**** Text provided
Wednesday, October 8, 2014
This New Season
Routine days are back and I am enjoying the ordinariness of it all. I have picked up where I left off last spring, in cleaning out the upstairs bedrooms and have been puttering out in the garden. The cooler weather has helped those little plants that don't like the heat find new life and though not as showy as in the spring, the roses are blooming again..
We hear regularly from our "Great Plains Family". They may be getting Internet soon, so we will be able to Sykpe, I can't wait to "see" and talk to them at the same time.
We continue to get our weekly CSA basket and have enjoyed cooking with some of the delicious fall vegetables that we have been getting. One of my favorites has been acorn squash baked with butter and brown sugar, I feel like I'm eating dessert for dinner....I've never liked acorn squash in the past, so have not bought them in years...do you think my change of heart might have something to do with the butter and brown sugar?
Change has always been a challenge for me, I just don't like it, and the older I get the more I tend to resist it. The last several months have been full of change, keeping me out of my comfort zone....a good thing. I remember back in August when it looked like we might have to look for a new Care Group, I dreaded it, I wanted things to remain the same.
Then it occurred to me a couple of weeks ago, that our even though our Care Group stayed intact, it was going to look different, it wasn't going to stay the same. First, my husband is leading it, it's now in our home, and I have certain responsibilities that I did not have before. ( change) Second, two couples will be moving out of the area within the next couple of months. (change) Third, other couples have shown interest in being part of the group. (change) So by the time it's all said and done this group will not look anything like the group we were in...and that's okay.
********
Write the next part of the blog post about the new season and changing care group, beginning right after its last sentence. The records that follow have no connection to the blog post above.
**** Extracted records
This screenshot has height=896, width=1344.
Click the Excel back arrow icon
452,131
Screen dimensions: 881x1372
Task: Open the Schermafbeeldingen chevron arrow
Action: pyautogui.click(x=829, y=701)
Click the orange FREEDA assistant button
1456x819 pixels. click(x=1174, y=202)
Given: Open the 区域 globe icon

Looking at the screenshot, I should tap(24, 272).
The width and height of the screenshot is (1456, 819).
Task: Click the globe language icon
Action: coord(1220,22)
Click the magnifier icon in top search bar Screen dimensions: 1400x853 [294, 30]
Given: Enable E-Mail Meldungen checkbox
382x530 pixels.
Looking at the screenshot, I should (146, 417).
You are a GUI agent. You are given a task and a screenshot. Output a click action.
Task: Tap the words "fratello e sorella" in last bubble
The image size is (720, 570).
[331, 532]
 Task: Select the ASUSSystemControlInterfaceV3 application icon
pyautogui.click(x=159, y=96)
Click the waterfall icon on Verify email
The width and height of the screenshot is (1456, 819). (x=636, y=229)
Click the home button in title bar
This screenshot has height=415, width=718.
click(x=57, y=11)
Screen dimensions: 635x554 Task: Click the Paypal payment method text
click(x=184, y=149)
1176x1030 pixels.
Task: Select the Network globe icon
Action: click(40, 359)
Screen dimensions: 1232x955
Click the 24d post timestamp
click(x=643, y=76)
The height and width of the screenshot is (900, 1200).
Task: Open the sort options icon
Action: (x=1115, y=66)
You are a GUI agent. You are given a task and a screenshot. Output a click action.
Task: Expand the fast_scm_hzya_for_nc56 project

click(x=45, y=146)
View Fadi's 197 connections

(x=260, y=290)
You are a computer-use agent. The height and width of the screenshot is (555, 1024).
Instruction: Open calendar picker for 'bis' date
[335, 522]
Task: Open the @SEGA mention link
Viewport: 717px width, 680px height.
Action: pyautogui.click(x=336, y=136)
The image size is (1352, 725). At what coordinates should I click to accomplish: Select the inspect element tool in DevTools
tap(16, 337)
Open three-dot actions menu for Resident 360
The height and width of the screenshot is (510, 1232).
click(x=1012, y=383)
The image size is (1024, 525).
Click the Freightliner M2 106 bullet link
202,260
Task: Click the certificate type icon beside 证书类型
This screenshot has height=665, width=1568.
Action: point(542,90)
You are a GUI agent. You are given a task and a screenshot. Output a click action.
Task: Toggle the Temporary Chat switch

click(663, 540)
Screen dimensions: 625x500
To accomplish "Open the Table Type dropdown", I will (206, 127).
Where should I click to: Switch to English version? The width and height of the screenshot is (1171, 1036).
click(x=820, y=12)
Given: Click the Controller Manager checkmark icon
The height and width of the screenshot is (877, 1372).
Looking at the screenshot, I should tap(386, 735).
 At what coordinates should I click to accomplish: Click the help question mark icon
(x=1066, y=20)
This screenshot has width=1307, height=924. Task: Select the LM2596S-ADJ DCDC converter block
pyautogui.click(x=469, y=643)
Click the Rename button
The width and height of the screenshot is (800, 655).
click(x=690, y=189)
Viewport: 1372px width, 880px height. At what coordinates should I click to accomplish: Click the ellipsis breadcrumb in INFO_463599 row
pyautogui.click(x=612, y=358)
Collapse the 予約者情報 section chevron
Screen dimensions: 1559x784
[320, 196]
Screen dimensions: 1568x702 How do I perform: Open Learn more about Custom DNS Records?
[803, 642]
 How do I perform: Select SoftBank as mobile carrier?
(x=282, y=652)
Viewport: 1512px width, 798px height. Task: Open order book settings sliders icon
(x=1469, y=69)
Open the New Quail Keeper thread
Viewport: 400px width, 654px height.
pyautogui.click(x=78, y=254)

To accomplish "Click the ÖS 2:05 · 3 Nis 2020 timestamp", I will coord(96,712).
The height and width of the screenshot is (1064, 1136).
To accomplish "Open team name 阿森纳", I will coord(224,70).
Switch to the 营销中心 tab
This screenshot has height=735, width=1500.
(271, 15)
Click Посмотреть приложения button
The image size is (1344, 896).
********
**Reply**
When the Lord wants to make a change in your life, he doesn't really need our cooperation. His purposes will not be thwarted
"I know you can do all things; no purpose of yours can be thwarted" Job 42:2
I have a wheelbarrow full of cell packs of pansies just waiting to be planted.I have some flowers that have been in those cell packs so long that their roots have grown and gotten tangled with the other flowers in the cell pack. I could leave the flowers in those packs and water them and they would probably do okay for awhile but they wouldn't grow. No, this week I will be pulling those flowers out of those little packs, in some cases ripping their roots a little and replanting them in places that they will grow and flourish.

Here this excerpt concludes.